Mas para ter certeza de que a esperança não se tornará frustração, é importante certificar-se da qualidade do local e das credenciais do ou da profissional que realizará o procedimento. “A qualificação necessária hoje é de esteticista ou que trabalhe na área da saúde, para que tenha conhecimento mais amplo sobre a pele e a regeneração tecidual. A internet é uma ótima aliada para investigar as qualificações do profissional antes de tomar a decisão”, ensina Márcia.

Além disso, quem deseja realizar o procedimento deve, primeiro, passar por avaliação. “Assim a gente analisa a necessidade do paciente e apura a expectativa que ele tem em relação ao ‘disfarce’. Em muitos casos, como pessoas em tratamento de câncer ou portadores de vitiligo, é indispensável a liberação médica por escrito”, pontua Márcia. Cicatrizes recentes, que tenham menos de seis meses, não devem receber intervenção e o procedimento não é indicado para quem faz uso de anticoagulante, tem anemia ou doença autoimune, é gestante ou lactante.

Materiais de baixa qualidade também podem gerar alergia, irritação e até mesmo novas cicatrizes. Por isso, tanto o pigmento, quanto o material devem ter aprovação da Agência Nacional de Vigilância Sanitária (Anvisa).
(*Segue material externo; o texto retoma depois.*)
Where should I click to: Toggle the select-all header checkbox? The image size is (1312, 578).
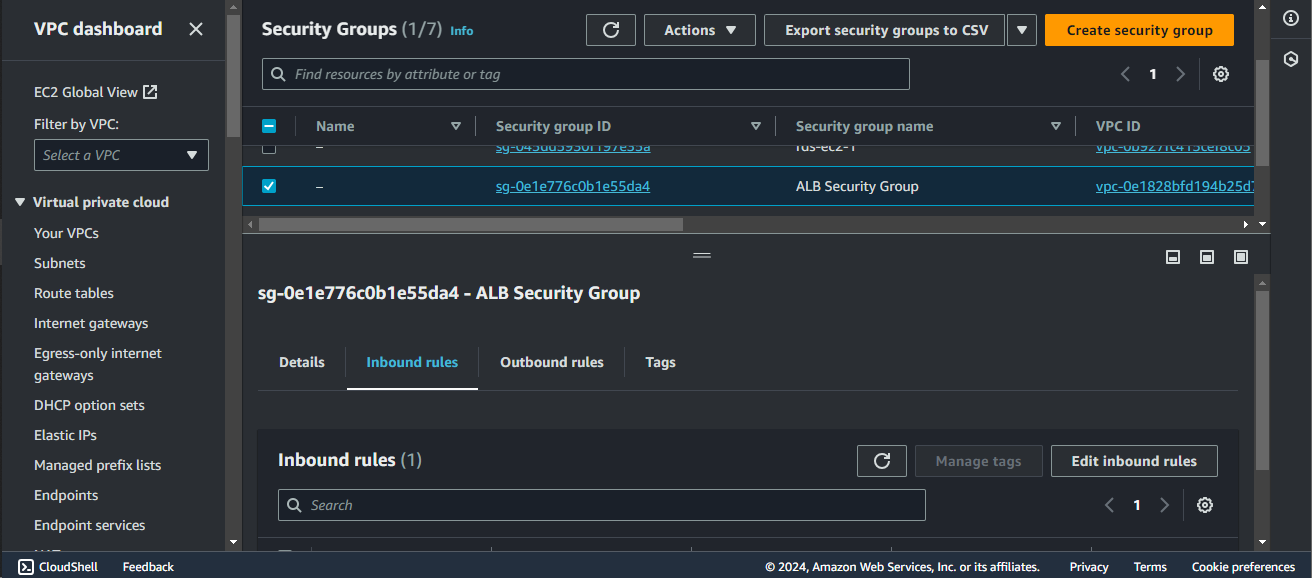(x=268, y=126)
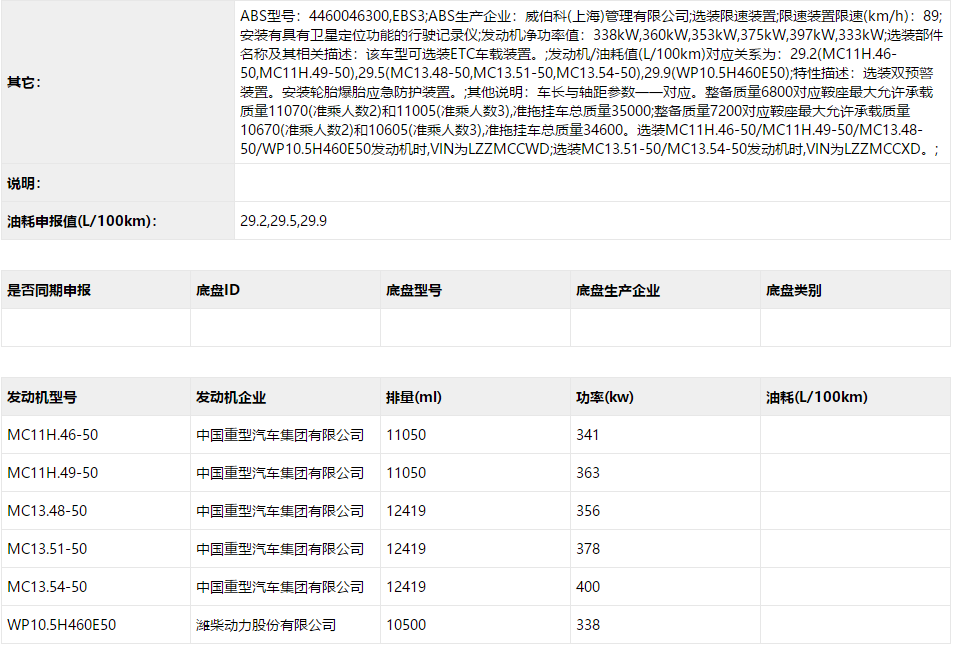The image size is (957, 669).
Task: Click the 潍柴动力股份有限公司 manufacturer cell
Action: [x=266, y=624]
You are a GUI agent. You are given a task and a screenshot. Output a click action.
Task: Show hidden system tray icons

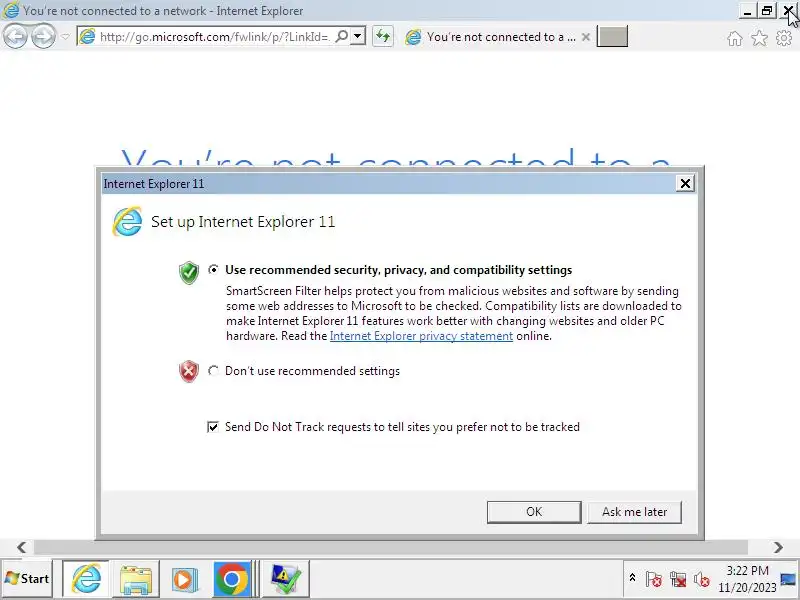coord(632,578)
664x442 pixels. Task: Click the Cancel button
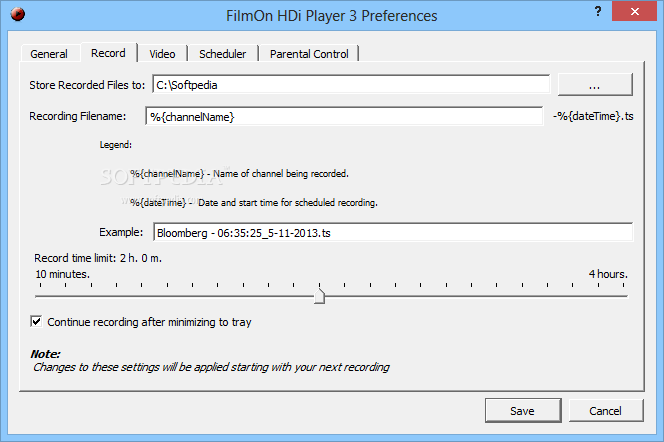(606, 410)
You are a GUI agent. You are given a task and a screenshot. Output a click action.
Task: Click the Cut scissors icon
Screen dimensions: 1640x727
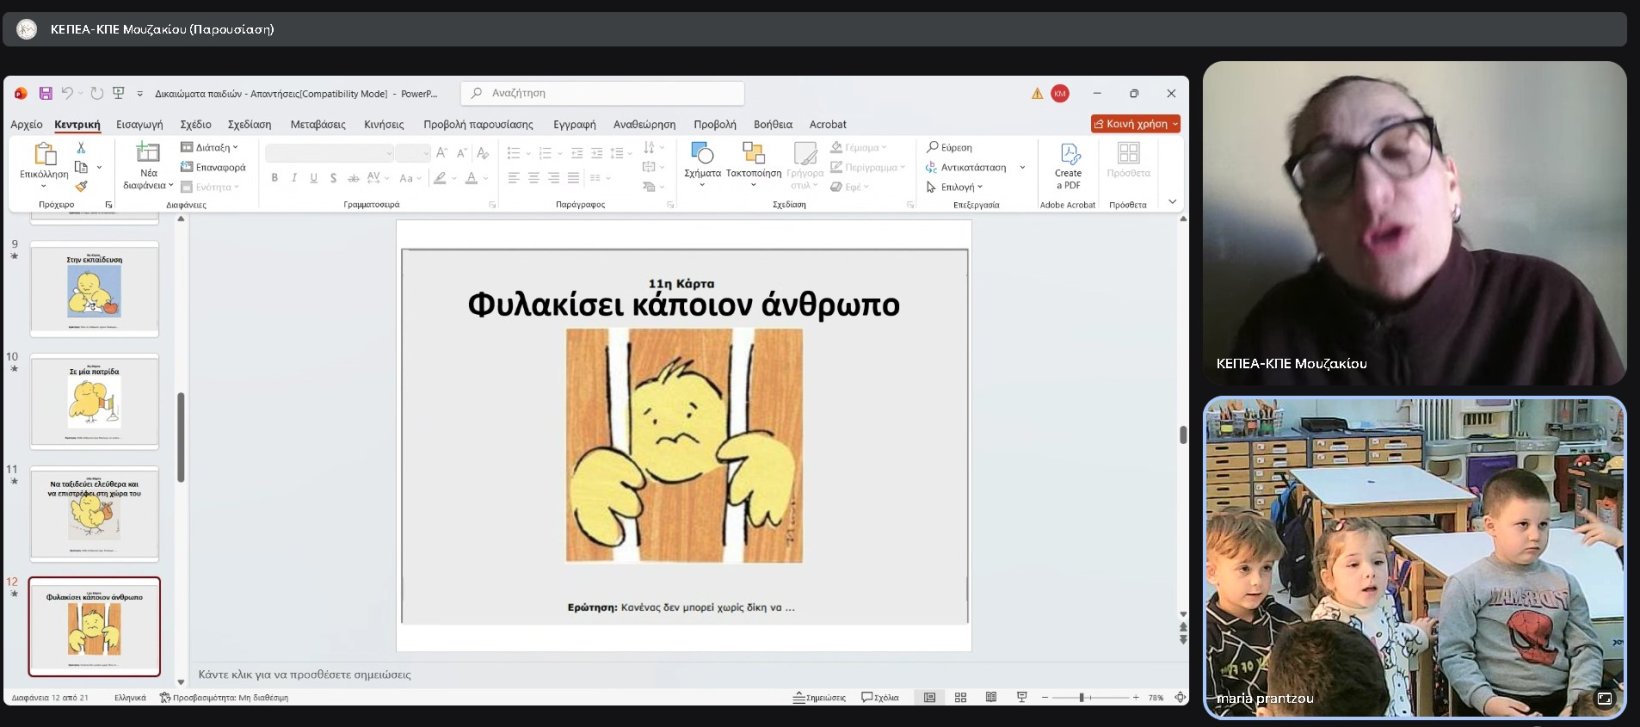pos(81,148)
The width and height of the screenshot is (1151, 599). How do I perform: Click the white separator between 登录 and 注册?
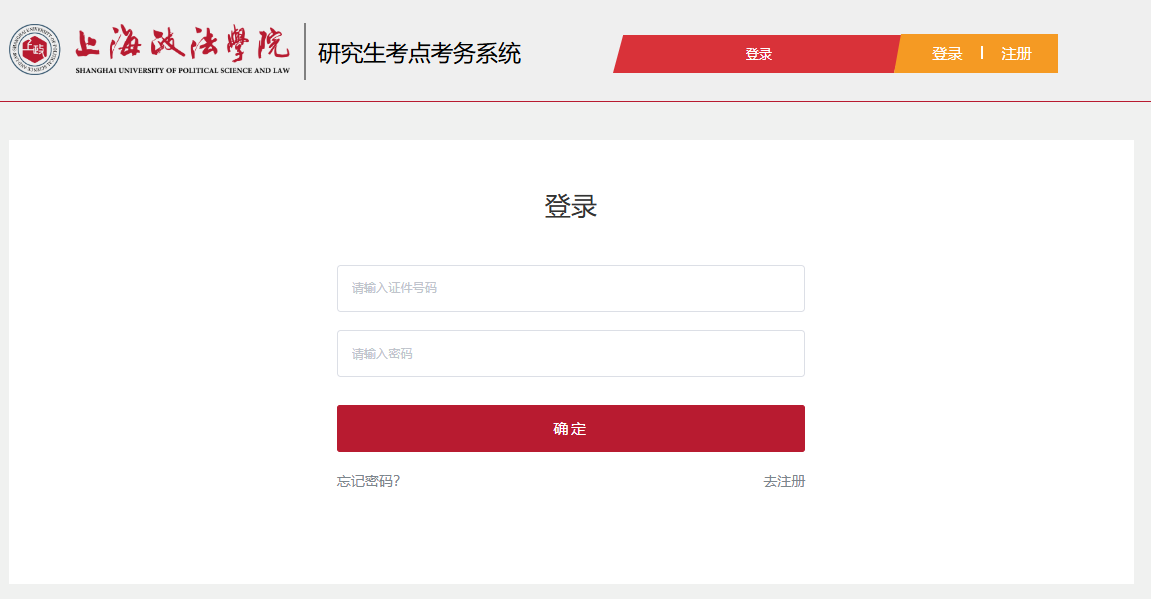pyautogui.click(x=982, y=53)
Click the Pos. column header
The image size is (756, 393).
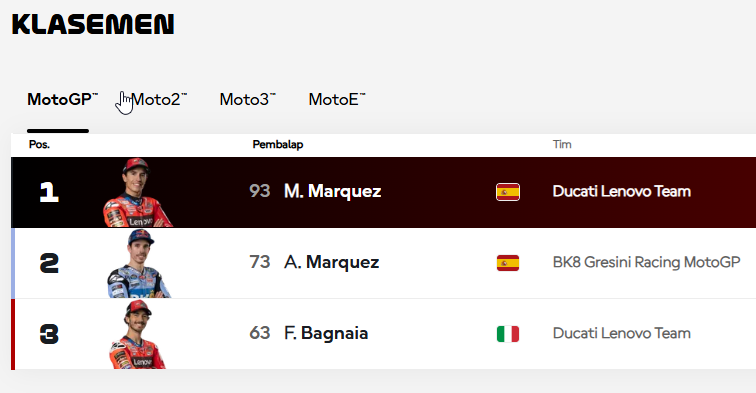point(39,145)
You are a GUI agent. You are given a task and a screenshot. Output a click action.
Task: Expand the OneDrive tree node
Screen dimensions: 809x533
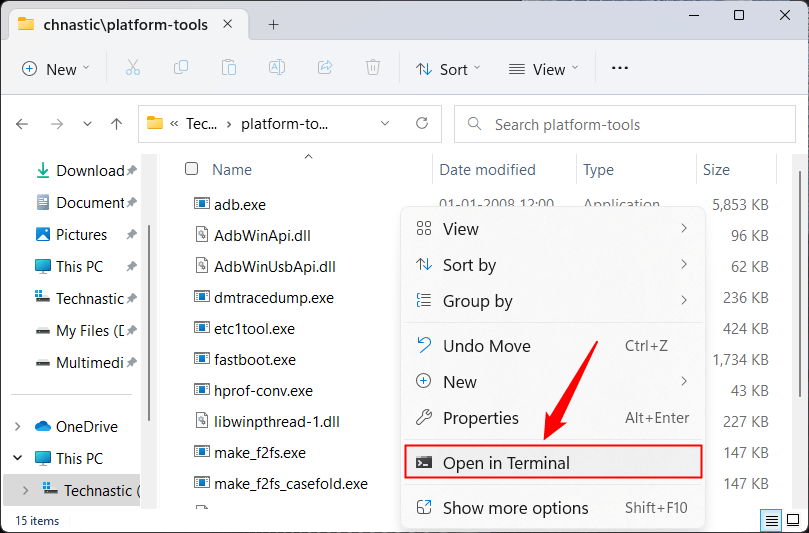tap(18, 427)
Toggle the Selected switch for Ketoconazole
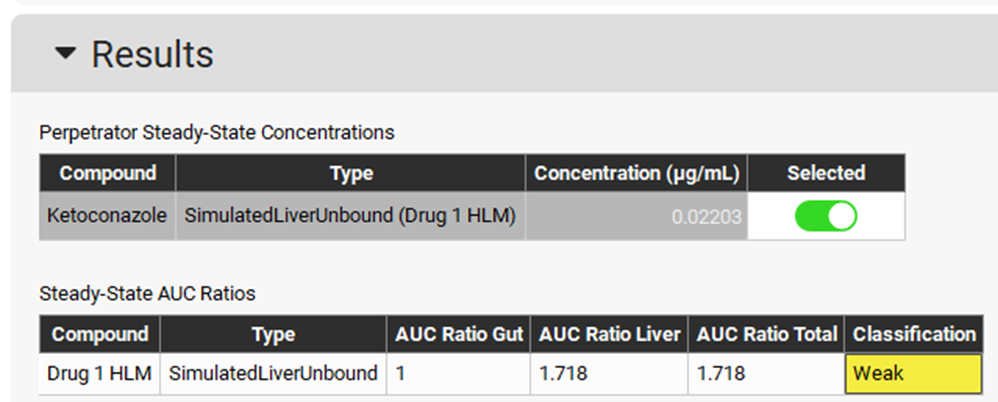The width and height of the screenshot is (998, 402). 825,216
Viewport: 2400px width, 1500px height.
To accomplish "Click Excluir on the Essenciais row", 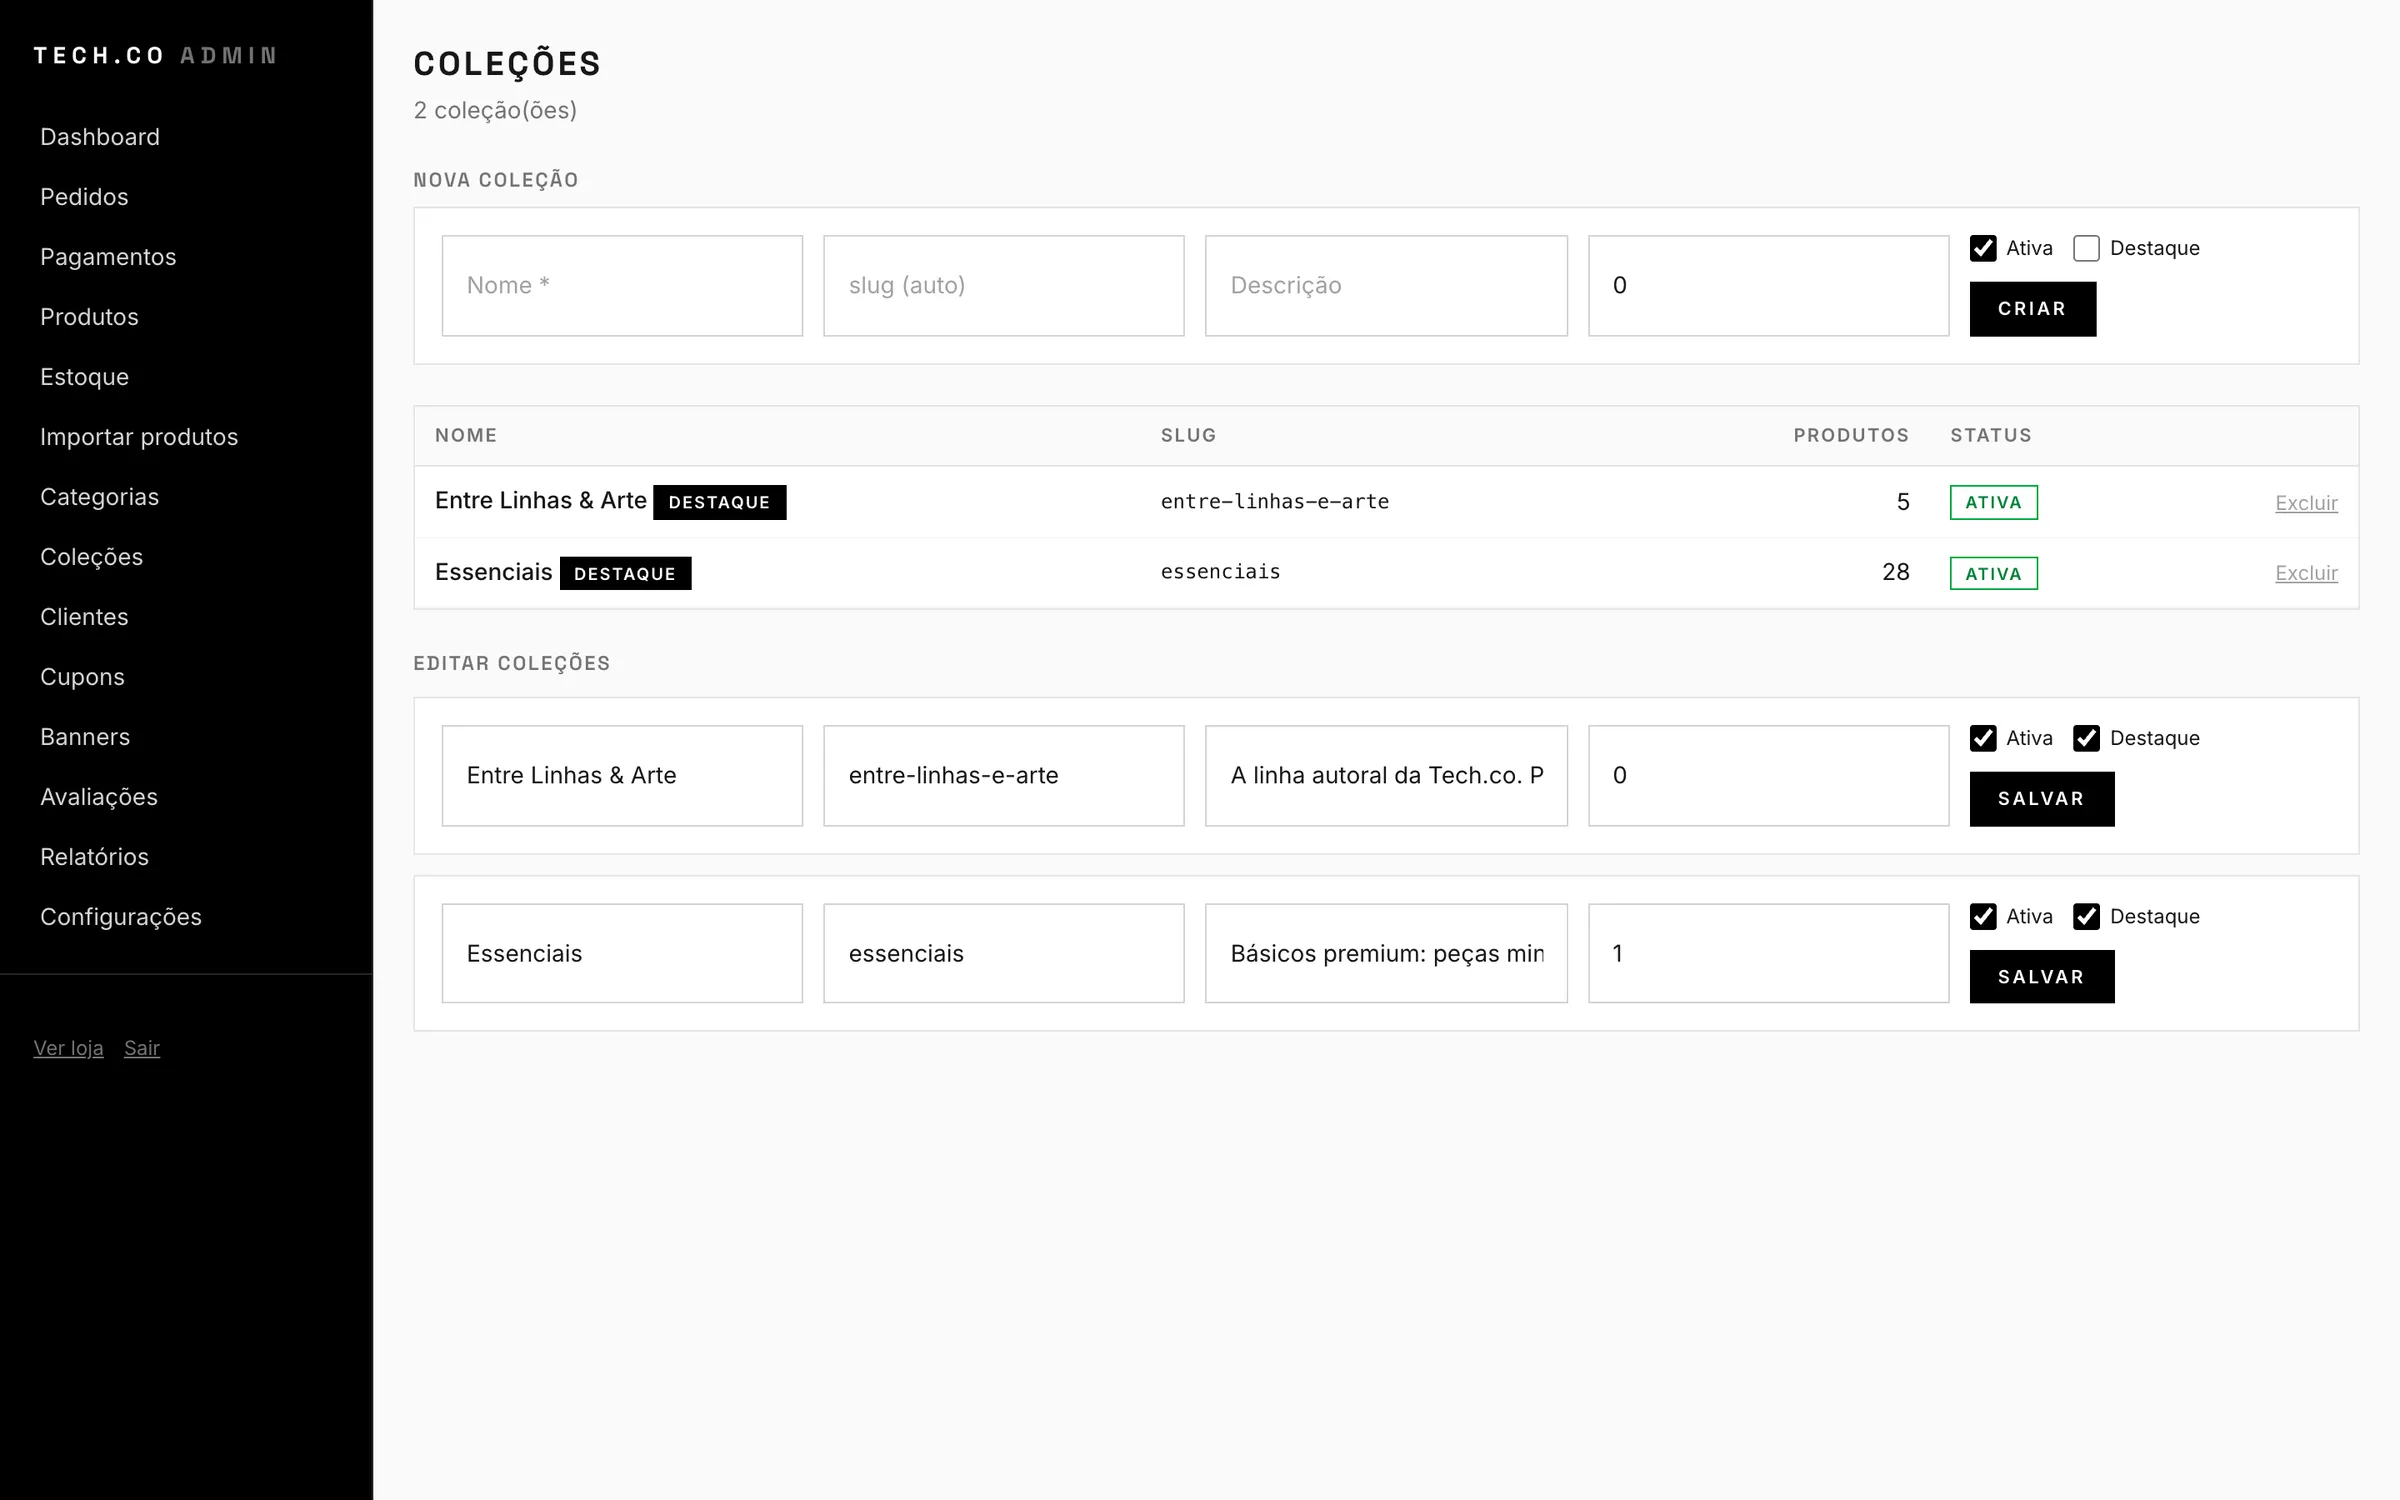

Márcia indica que uma forma de se resguardar é certificar-se de que o profissional utiliza insumos nacionais. “Os produtos sem validação geralmente são aqueles comprados via importação. Eu sempre prezo pelo uso de equipamentos e materiais nacionais, porque eles já têm registro da Anvisa assegurado por lei. Materiais importados, mesmo que o esteticista cite como diferencial, não tem registro da Anvisa no Brasil”, afirma.

Amigas do Peito

A descrição da Ong em seu site é clara: um grupo de amigas com o objetivo de contribuir com o resgate da autoestima de pessoas que precisaram remover a mama após a mastectomia.

“A minha história dentro da micropigmentação começou com a busca por cursos de especialização em disfarce e camuflagem de cicatriz, e um dos cursos oferecia como bônus a reconstrução de aréolas. Fiquei impressionada com o número de pessoas que precisam desse procedimento, em contraste com a baixa demanda de profissionais na área”, diz Márcia, que junto de alguns amigos elaborou o projeto para atender voluntariamente às mulheres mastectomizadas pelo Sistema Único de Saúde (SUS).

Ao acessar o site da Ong você confere formas de colaborar com doações e de como se voluntariar — além de ter acesso ao formulário de inscrição para recebimento gratuito da micropigmentação.